Nel decreto si legge che, alla luce dell’articolo 56 del codice del processo amministrativo, vi sono le condizioni per un provvedimento d’urgenza a tutela della studentessa. L’interesse della ricorrente a sostenere l’esame nella sessione suppletiva del 2 luglio, prevista per l’anno scolastico 2024/2025, è stato ritenuto prioritario, anche in considerazione del fatto che tale misura non comporta per l’amministrazione scolastica un pregiudizio rilevante, né in termini organizzativi né d’immagine.
L’ammissione della studentessa alla sessione suppletiva è stata disposta “con riserva”, lasciando aperta la possibilità che, nel caso emergano nuovi elementi o una diversa interpretazione dei fatti, il provvedimento cautelare possa essere modificato o revocato. Nel frattempo, la scuola è incaricata di calendarizzare la prova orale e comunicarne con tempestività la data alla candidata.
Non è stato specificato, nel testo del decreto, il nome dell’istituto scolastico coinvolto. Anche il Ministero dell’Istruzione non si è costituito in giudizio, mentre la difesa della ragazza è stata assunta dall’avvocato Maria Di Paolo. Il Tar ha fissato la trattazione collegiale del ricorso per il prossimo 22 luglio, data entro la quale si valuteranno nel merito le motivazioni del provvedimento scolastico e le istanze presentate dalla ricorrente.
L’episodio riapre il dibattito sull’interpretazione delle disposizioni relative all’uso e al possesso dei dispositivi elettronici durante gli esami di Stato. Le disposizioni del Ministero vietano l’utilizzo di telefoni cellulari durante le prove, ma non specificano le conseguenze per il solo possesso, qualora questo non si accompagni a un comportamento scorretto.

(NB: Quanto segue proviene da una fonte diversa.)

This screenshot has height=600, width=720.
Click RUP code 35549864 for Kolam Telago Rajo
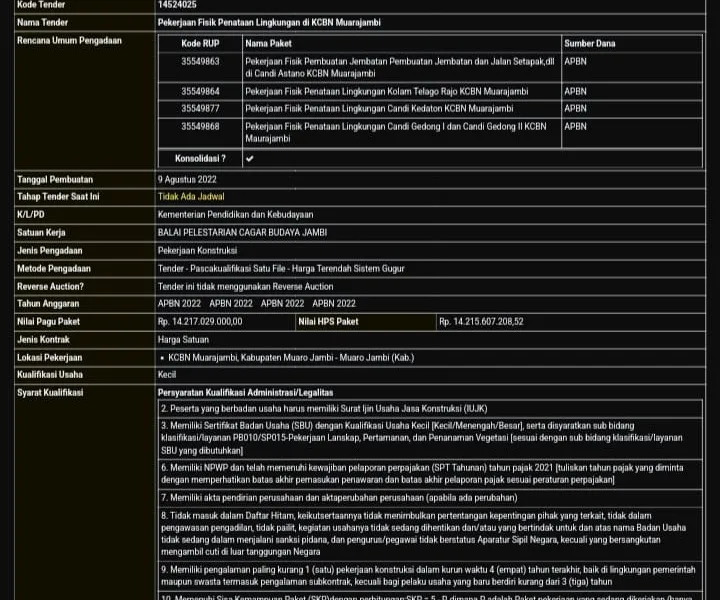(200, 91)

Il caso di Terni, pertanto, assume rilievo non solo per l’impatto individuale sulla carriera scolastica della studentessa, ma anche per il potenziale precedente giurisprudenziale che potrebbe determinare.
Il provvedimento del Tar si inserisce in un contesto normativo che prevede misure cautelari per salvaguardare i diritti fondamentali degli studenti, tra cui il diritto all’istruzione e al completamento del percorso scolastico. In attesa della pronuncia definitiva del tribunale amministrativo, la studentessa potrà dunque concludere gli esami nella sessione riservata ai candidati ammessi con riserva o impossibilitati a partecipare alla sessione ordinaria per cause documentate.